Kongres Advokat Indonesia mendesak agar Nobel Perdamaian yang didapat Aung San Suu Kyi dicabut. Alasannya, mantan aktivis prodemokrasi Myanmar itu dinilai diam dan melakukan pembiaran atas kekerasan yang terjadi terhadap etnis Rohingya di Myanmar.
“Aung San Suu Kyi tak bergeming dan tutup mata terhadap pembantaian yang terjadi di depan hidungnya,” ujar Presiden Kongres Advokat Indonesia Tjoetjoe Sandjaja Hernanto dalam keterangan tertulisnya, Senin, 4 September 2017.
Hingga saat ini, kekerasan terhadap warga minoritas di Rakhine State, Myanmar, terutama etnis Rohingya, masih terus terjadi seusia serangan pertama pada 25 Agustus 2017 antara militer Myanmar dan pemberontak Rohingya. Sekitar 400 orang dilaporkan tewas dan puluhan ribu lain harus mengungsi ke negeri tetangga, Bangladesh.
Karena itu, Tjoetjoe juga meminta pemerintah Myanmar segera menghentikan kekerasan terhadap etnis Rohingya. “Hentikan tindakan biadab yang melecehkan harkat dan martabat kemanusiaan, yakni melakukan genosida terhadap etnis muslim Rohingya,” ujarnya.
Sebelum makin banyak korban, Tjoetjoe meminta Perserikatan Bangsa-Bangsa segera turun tangan. PBB, ujar dia, harus menyelidiki serta mengambil tindakan obyektif dan tegas atas pemerintah Myanmar.

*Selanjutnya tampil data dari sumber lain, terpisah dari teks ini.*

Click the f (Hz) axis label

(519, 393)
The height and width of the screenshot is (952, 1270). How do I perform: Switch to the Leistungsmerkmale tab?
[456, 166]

“Seret para pelaku kejahatan ke Mahkamah Internasional untuk dimintai pertanggungjawaban atas kejahatan kemanusiaan terbesar pada abad ini,” kata Tjoetjoe. Tak lupa, organisasi advokat ini juga meminta PBB, ASEAN, dan organisasi international lain memberikan bantuan atas segala keperluan yang dibutuhkan para korban krisis Rohingya.